## Things to do:
(1) Copy the passage of the article on the Medicare Part D hearing from "The House Energy" up to and including "Medicare program itself.".
(2) According to the article on the Medicare Part D hearing, whom did the House Energy & Commerce health subcommittee bring in to defend the proposed Part D regulations?
(3) Pick up the article on the Medicare Part D hearing after its final sentence and continue it.

## Excerpt:
Concerns about pharmaceutical manufacturers, community pharmacies and patients who need specific brand-name drugs dominated discussion today during a hearing on proposed Medicare Part D prescription drug program regulations.
But witnesses did touch on provisions relating to insurance plan design, especially in the written versions of their testimony.
The House Energy & Commerce health subcommittee brought Jonathan Blum, the Medicare program director, in to defend the proposed Part D regulations, which were released in January.
Congress created the Part D program with a provision in the Medicare Modernization Act of 2003. The act created a private Medicare drug plan market that is similar in some ways to the new Patient Protection and Affordable Care Act (PPACA) public major medical insurance exchange system.
The Centers for Medicare & Medicaid Services (CMS), the U.S. Department of Health and Human Services (HHS), wants the Medicare drug plans sold in 2015 to publish any information about drug manufacturer price concessions, or rebates, in a consistent fashion, and to pass most or all of the savings on to plan enrollees or to the Medicare program itself.

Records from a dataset
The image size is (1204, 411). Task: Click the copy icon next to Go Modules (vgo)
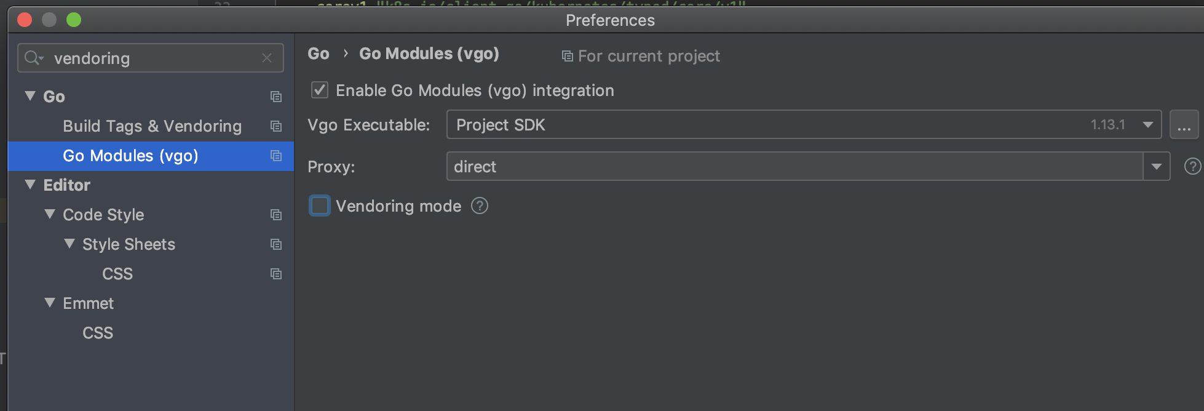point(275,156)
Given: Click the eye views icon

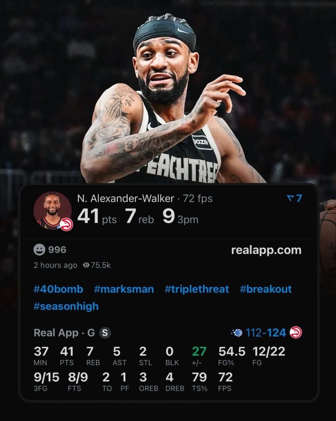Looking at the screenshot, I should [86, 265].
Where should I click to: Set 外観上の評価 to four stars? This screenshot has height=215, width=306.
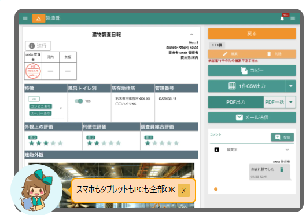[53, 143]
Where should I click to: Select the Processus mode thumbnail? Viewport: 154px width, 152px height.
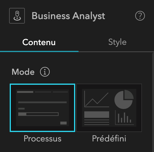42,108
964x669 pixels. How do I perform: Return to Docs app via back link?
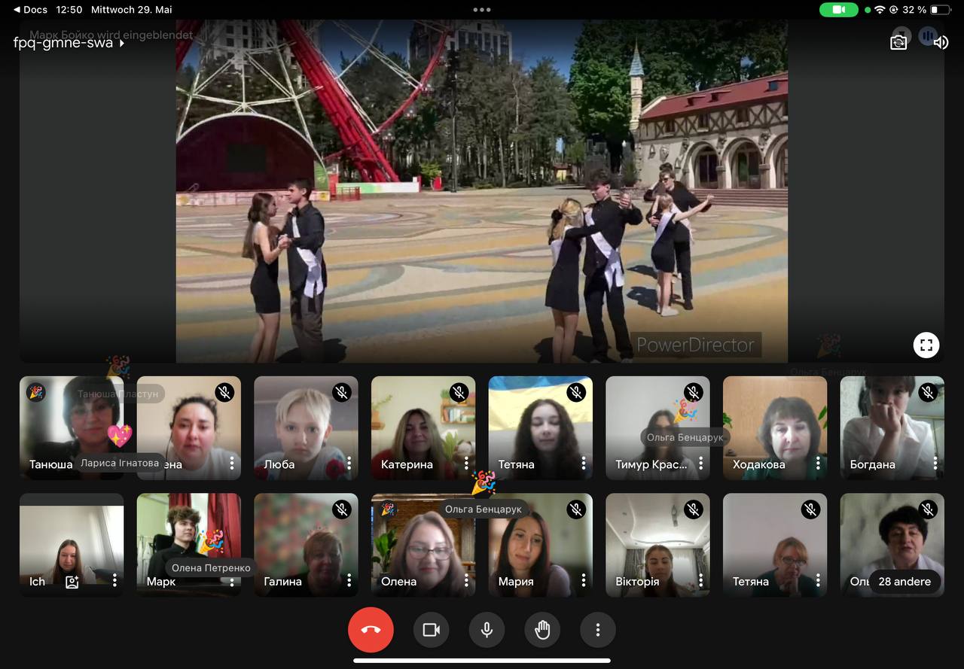click(30, 10)

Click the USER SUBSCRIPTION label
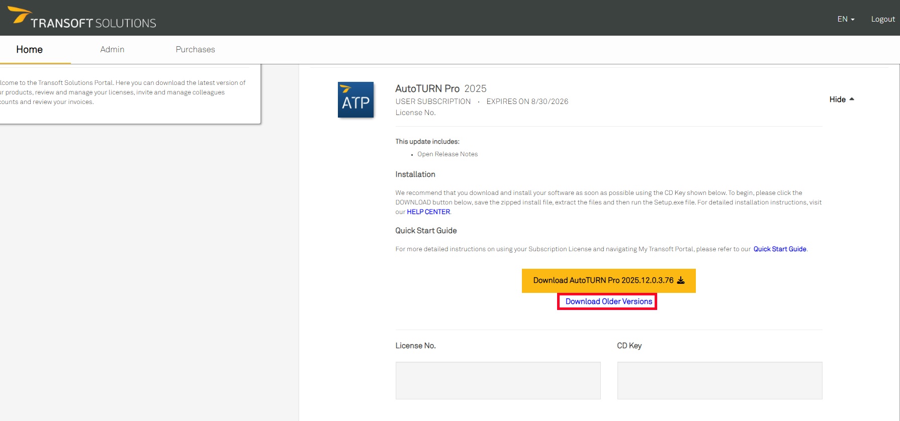pyautogui.click(x=433, y=101)
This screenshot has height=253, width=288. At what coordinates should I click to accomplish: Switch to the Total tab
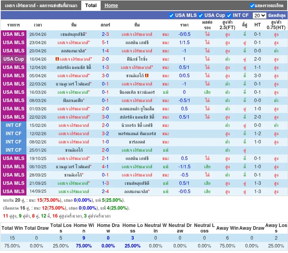(91, 6)
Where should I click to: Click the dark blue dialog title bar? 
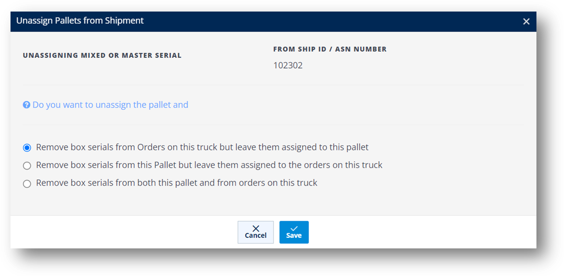(273, 22)
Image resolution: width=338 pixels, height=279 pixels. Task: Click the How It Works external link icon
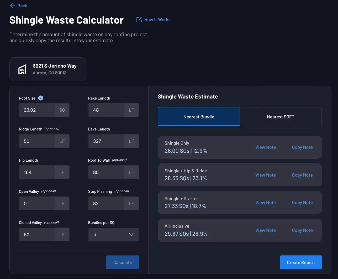(139, 20)
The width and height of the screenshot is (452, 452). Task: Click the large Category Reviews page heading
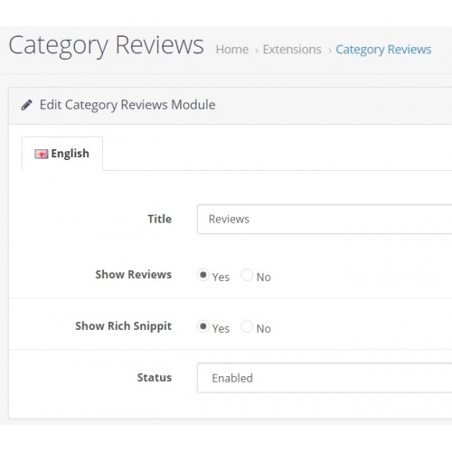point(106,45)
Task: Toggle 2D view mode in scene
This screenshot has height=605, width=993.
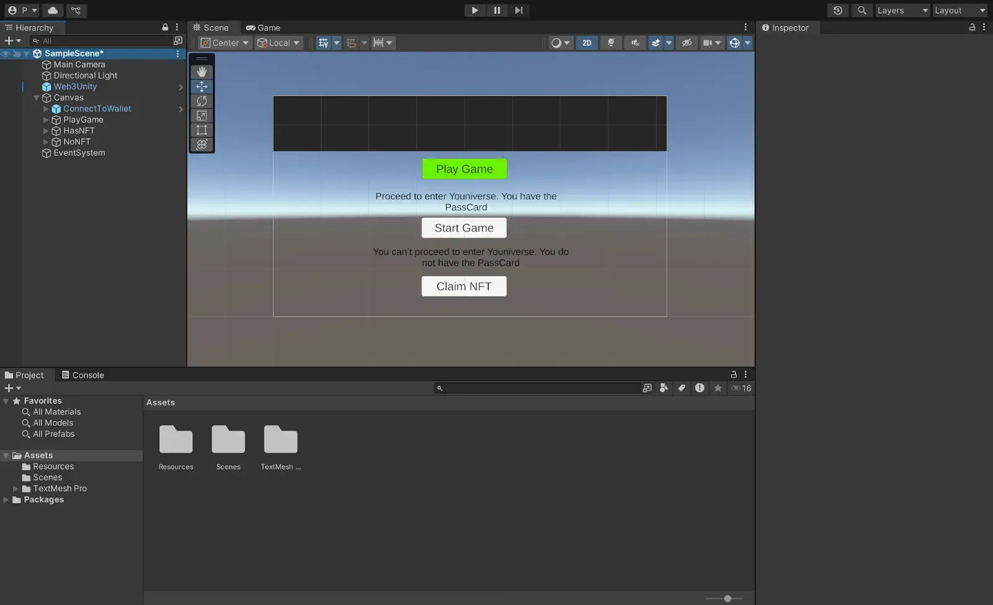Action: [586, 43]
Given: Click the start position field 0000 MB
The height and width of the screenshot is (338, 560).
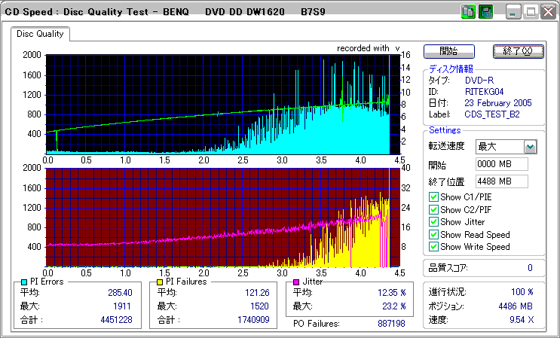Looking at the screenshot, I should pos(502,164).
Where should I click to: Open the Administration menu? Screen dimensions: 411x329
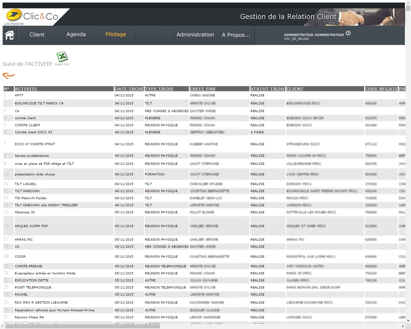point(195,35)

## Answers for each item:
(1)
The House Energy & Commerce health subcommittee brought Jonathan Blum, the Medicare program director, in to defend the proposed Part D regulations, which were released in January.
Congress created the Part D program with a provision in the Medicare Modernization Act of 2003. The act created a private Medicare drug plan market that is similar in some ways to the new Patient Protection and Affordable Care Act (PPACA) public major medical insurance exchange system.
The Centers for Medicare & Medicaid Services (CMS), the U.S. Department of Health and Human Services (HHS), wants the Medicare drug plans sold in 2015 to publish any information about drug manufacturer price concessions, or rebates, in a consistent fashion, and to pass most or all of the savings on to plan enrollees or to the Medicare program itself.

(2) Jonathan Blum, the Medicare program director.

(3)
CMS has also proposed that the Part D program should reduce menu clutter by limiting each carrier to offering no more than two Medicare drug plans in the same market.
Some carriers now offer three plans in some markets, and, historically, insurers made the third plan different from the second by offering extra coverage for enrollees who “enter the doughnut hole” — the gap between the point at which routine drug coverage ends and catastrophic coverage begins.
PPACA is eliminating plans’ ability to promote doughnut hole benefits by phasing out the doughnut hole, and enrollment in the “third plans” now accounts for just 2 percent of enrollment in stand-alone plans, officials say.